[[ PROVIDED DATA open ]]

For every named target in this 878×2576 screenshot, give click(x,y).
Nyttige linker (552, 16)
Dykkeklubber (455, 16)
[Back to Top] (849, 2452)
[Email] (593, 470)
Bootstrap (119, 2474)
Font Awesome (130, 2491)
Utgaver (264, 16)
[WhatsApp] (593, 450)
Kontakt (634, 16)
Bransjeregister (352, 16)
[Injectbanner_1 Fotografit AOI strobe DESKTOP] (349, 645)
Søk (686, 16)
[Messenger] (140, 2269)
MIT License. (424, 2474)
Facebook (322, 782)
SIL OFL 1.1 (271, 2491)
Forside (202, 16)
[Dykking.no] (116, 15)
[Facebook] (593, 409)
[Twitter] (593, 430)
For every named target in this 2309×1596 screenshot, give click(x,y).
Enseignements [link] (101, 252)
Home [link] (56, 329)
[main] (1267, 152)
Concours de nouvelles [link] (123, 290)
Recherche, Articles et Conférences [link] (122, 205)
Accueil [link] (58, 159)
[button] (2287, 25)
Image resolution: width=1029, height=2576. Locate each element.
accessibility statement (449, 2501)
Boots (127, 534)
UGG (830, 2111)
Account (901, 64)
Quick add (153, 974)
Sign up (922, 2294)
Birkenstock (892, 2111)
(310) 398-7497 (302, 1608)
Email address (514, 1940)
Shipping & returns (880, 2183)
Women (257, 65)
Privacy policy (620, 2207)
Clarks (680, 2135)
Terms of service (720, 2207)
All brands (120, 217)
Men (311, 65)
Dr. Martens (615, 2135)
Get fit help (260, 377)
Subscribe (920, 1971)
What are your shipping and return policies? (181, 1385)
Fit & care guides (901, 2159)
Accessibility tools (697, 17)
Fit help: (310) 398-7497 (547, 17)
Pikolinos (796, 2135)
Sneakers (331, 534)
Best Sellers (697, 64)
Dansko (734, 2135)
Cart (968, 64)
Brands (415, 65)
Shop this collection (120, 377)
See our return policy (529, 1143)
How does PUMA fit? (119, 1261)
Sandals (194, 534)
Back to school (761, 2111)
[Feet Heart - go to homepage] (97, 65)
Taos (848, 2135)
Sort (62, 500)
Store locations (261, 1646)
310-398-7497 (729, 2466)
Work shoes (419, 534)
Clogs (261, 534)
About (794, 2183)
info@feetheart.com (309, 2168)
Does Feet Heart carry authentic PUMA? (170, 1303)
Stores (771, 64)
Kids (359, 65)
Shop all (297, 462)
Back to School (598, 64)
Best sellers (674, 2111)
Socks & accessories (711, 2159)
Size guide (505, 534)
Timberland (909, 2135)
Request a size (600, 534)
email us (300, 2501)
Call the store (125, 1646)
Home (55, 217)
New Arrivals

[[ PROVIDED DATA closed ]]

* WORK INSTRUCTION *
Wherever the string "every" occurs in the records, copy the line it is in.

* RESPONSE FOR THIS EXERCISE *
For every named target in this 878×2576 screenshot, give click(x,y).
For every named target in this 2309×1596 screenshot, give click(x,y).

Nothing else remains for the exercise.